BULLETHOLE—AMPUTATED LIMBS LIKE CORDWOOD—GOD GIVES STRENGTH
The valley of Antietam lies in Maryland. In September, 1862, on the night of the 16th, the Federals were on one ridge of the valley; the Confederates, on the opposite ridge. Somber night was hushed to stillness. Within the fog that arose from the valley and the smoke of the campfires there gleamed the stacked bayonets and the properly placed cannon which portend the fateful tomorrow. On the tomorrow Antietam was to be the harvest field, death and suffering the harvest.
In the early morning were heard the bugle notes which call to battle. The fight to death was on—possibly the fight that would unmake a nation, or make a new nation. A little lone woman had flanked the cannon at midnight and, in the early sunlight, stood beside the artillery. Terrifying the sharp crack of the musketry, deafening the boom of the cannon. The earth quaked; the sun, obscured. Over her head were shells bursting or, passing, buried themselves in the hills beyond. Her tongue was dried by the sulphurous powder smoke; her lips parched to bleeding. Such the scene of the conflict in which Clara Barton said she had the most terrible experiences of her life.
The men were falling, bleeding to death. Within that organized system for death there was no system to save life,—no surgical instrument, no bandage, no lint, no rag, no string. Clara Barton hastens to her supply wagon, and with all things needful rushes into the line of fire. There on the battlefield, with a pocket knife, she extracted a ball from the face of a wounded soldier. There, while lifting a canteen of water to quench the thirst of a soldier-lad, a minnie ball from the gun of the enemy passed harmlessly through her clothing and fatally into the body of the soldier she was trying to save.

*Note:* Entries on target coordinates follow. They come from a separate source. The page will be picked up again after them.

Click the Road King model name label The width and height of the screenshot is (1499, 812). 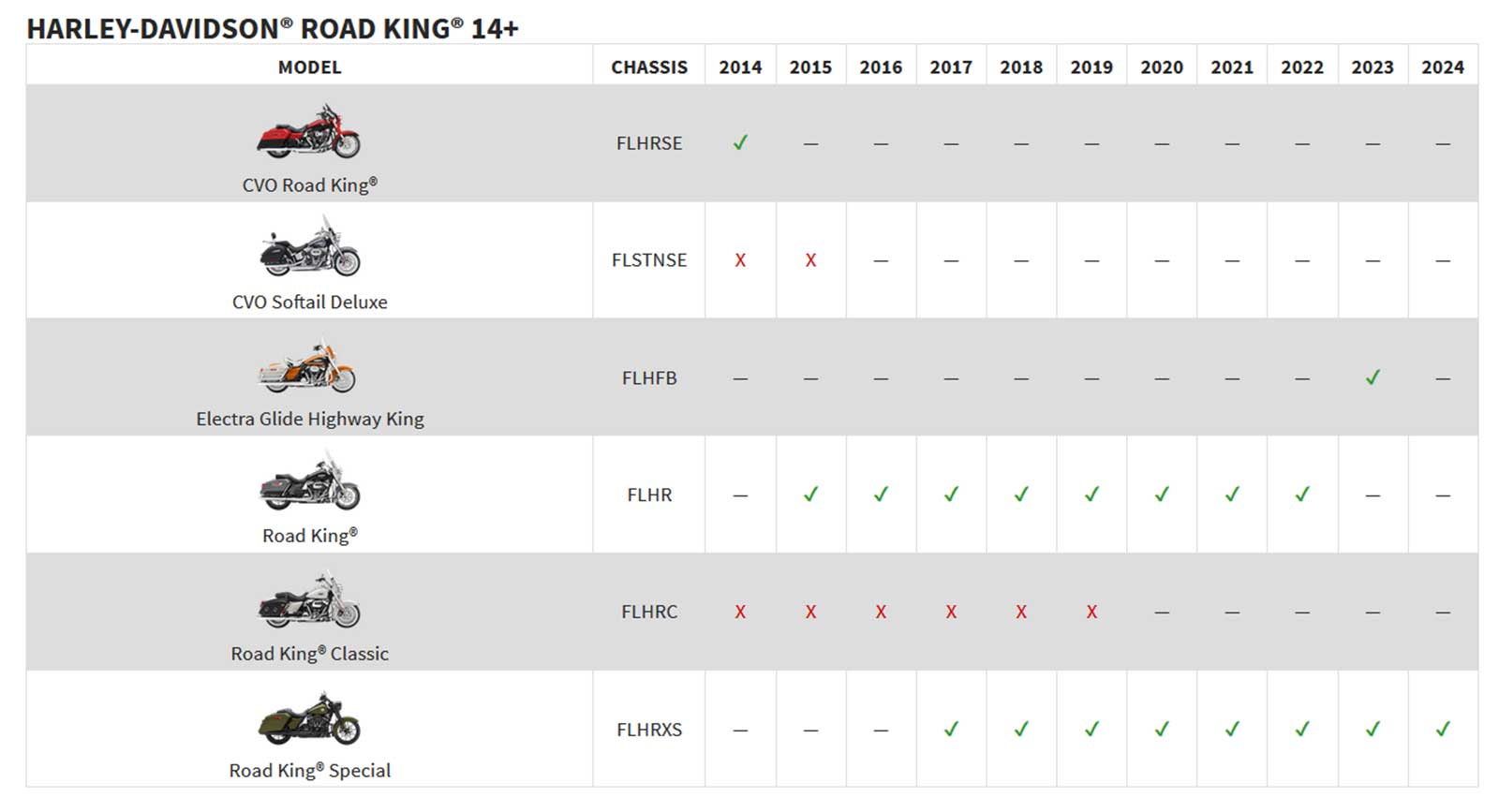tap(310, 536)
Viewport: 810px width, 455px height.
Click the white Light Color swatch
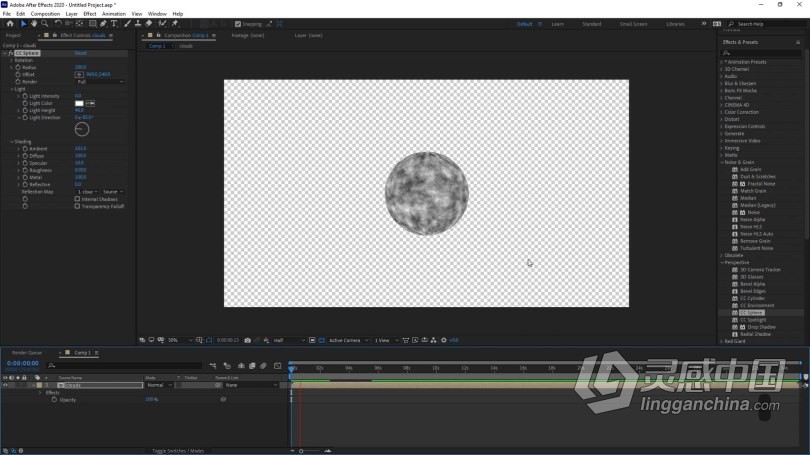[79, 103]
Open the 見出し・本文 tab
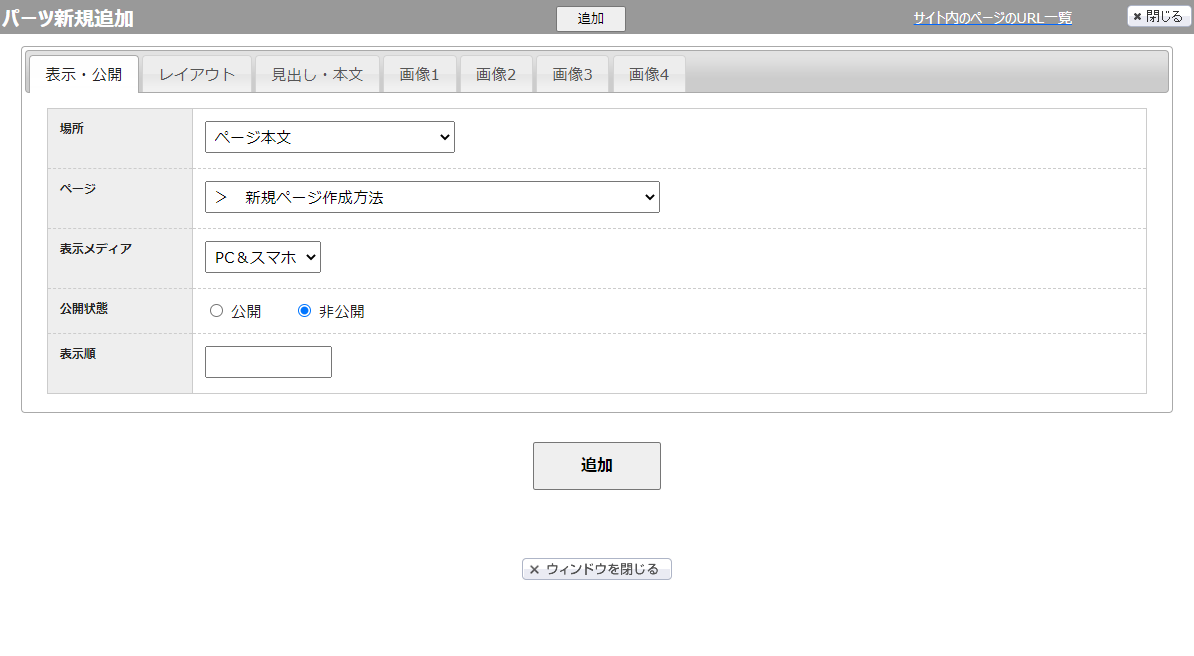The image size is (1194, 656). [317, 75]
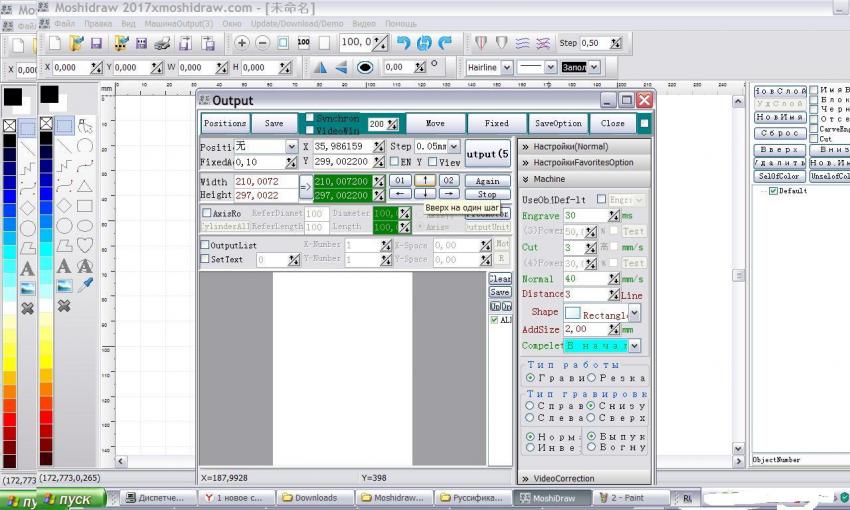
Task: Click the SaveOption button
Action: (558, 124)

Close beside her, faintly moaning, fair and young a soldier lay,
Torn with shot and pierced with lance, bleeding slow his life away!
With a stifled cry of horror, straight she turned away her head;
With a sad and bitter feeling looked upon her dead.
But she heard the youth’s low moaning, and his struggling breath of pain,
And she raised the cooling water to his parching lips again.